» **Task item**:
Which lines run from the one containing "Maximize the configuration wizard window" to the end of the listing? Copy them out exactly, leaving out the rest.

(Beginning of Stored data)

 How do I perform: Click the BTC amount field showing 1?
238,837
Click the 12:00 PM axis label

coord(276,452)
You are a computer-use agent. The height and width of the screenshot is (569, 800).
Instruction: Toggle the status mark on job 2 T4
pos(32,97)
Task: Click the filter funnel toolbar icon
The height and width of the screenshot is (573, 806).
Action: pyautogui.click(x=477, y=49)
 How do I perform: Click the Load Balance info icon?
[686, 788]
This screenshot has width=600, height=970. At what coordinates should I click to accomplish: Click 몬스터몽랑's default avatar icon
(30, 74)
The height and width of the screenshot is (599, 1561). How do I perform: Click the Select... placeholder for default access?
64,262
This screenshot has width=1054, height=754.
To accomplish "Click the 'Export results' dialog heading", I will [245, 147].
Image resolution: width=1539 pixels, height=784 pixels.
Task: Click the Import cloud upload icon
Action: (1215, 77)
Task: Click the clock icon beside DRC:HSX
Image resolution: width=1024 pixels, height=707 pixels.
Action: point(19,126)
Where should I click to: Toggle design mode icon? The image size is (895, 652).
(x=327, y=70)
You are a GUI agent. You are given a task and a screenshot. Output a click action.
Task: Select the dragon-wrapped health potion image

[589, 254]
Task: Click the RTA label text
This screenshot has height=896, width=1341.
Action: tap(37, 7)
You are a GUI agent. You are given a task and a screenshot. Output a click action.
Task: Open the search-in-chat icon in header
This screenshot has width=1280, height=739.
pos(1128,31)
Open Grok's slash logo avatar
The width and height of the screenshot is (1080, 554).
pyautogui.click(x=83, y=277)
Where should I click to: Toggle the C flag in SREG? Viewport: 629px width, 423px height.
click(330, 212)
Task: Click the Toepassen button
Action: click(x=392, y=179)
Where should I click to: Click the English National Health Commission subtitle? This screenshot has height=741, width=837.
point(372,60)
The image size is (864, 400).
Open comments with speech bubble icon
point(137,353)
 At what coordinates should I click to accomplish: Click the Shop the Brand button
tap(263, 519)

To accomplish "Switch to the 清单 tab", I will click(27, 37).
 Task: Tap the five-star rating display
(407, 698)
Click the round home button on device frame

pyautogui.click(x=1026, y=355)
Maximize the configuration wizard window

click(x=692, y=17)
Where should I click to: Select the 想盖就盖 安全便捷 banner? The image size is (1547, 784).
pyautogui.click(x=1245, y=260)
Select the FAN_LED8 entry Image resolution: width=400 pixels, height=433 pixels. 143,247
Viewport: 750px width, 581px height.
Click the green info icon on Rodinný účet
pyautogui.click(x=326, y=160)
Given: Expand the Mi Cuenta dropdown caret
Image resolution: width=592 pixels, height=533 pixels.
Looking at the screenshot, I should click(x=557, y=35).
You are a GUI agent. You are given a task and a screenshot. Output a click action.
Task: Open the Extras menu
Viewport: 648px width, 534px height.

(End of Stored data)

» **Result of the task**:
Maximize the configuration wizard window

click(x=692, y=17)
Where should I click to: Select the 想盖就盖 安全便捷 banner? The image size is (1547, 784).
pyautogui.click(x=1245, y=260)
Select the FAN_LED8 entry Image resolution: width=400 pixels, height=433 pixels. 143,247
Viewport: 750px width, 581px height.
Click the green info icon on Rodinný účet
pyautogui.click(x=326, y=160)
Given: Expand the Mi Cuenta dropdown caret
Image resolution: width=592 pixels, height=533 pixels.
Looking at the screenshot, I should click(x=557, y=35).
You are a GUI agent. You are given a task and a screenshot. Output a click action.
Task: Open the Extras menu
Viewport: 648px width, 534px height.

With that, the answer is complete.